(Stored data entries)

* * * * *

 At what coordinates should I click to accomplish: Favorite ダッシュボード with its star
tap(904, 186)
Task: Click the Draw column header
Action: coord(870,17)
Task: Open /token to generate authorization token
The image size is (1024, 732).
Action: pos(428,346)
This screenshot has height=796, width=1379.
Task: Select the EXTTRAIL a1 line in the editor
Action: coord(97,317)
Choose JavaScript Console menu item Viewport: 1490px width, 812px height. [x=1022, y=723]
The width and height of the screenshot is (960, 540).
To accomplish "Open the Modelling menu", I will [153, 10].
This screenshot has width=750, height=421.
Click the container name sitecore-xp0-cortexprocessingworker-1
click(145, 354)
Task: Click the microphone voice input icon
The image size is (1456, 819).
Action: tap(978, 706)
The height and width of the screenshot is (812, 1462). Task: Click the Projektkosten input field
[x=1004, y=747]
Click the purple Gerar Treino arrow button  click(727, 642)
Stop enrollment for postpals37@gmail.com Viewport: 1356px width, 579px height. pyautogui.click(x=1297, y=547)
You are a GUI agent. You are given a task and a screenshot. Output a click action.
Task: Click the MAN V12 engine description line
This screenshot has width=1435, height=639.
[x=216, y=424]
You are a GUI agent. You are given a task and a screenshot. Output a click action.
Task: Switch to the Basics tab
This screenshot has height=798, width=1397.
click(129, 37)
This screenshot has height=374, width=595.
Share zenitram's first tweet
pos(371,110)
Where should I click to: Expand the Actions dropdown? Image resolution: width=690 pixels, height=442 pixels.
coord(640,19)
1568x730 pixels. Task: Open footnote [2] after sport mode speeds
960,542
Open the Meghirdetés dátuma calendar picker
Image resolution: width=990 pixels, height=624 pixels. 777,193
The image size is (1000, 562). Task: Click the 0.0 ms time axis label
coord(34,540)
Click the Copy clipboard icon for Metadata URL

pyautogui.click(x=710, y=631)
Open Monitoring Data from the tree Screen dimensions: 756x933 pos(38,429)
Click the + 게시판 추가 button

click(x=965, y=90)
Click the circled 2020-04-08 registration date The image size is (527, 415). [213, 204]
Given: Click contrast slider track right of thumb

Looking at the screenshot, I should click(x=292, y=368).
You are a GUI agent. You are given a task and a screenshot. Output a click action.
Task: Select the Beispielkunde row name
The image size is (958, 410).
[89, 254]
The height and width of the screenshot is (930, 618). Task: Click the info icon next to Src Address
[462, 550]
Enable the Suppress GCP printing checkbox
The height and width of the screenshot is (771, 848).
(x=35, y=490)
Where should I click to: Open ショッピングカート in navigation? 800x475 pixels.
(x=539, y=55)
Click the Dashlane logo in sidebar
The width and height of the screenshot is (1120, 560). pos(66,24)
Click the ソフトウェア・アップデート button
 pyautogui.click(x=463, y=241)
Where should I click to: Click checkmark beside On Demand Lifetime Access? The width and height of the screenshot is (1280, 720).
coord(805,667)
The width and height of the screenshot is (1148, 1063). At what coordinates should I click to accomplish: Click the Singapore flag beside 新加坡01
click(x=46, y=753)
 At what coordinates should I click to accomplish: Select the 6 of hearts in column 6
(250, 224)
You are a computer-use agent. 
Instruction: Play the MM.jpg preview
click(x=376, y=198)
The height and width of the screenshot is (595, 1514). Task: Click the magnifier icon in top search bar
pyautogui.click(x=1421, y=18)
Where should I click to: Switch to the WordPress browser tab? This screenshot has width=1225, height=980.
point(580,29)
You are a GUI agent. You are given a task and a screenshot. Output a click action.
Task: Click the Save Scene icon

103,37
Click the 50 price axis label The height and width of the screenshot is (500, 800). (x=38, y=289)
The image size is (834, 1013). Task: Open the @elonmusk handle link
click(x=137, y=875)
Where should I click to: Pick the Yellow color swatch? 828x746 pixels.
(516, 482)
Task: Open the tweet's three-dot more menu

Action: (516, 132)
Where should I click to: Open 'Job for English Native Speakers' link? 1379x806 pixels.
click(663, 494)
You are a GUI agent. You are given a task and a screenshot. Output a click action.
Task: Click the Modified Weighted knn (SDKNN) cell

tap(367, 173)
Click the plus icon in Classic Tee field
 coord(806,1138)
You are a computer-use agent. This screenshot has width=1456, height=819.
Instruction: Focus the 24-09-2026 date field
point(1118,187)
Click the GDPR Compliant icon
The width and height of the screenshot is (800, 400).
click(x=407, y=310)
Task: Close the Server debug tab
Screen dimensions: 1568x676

* * * * *

▸ **WHAT NEEDS TO BE DONE**
Which of the lines in the data contain the string "Viewport"? Return each one.

▸ **OUTPUT OF THE EXERCISE**
Choose JavaScript Console menu item Viewport: 1490px width, 812px height. [x=1022, y=723]
Stop enrollment for postpals37@gmail.com Viewport: 1356px width, 579px height. pyautogui.click(x=1297, y=547)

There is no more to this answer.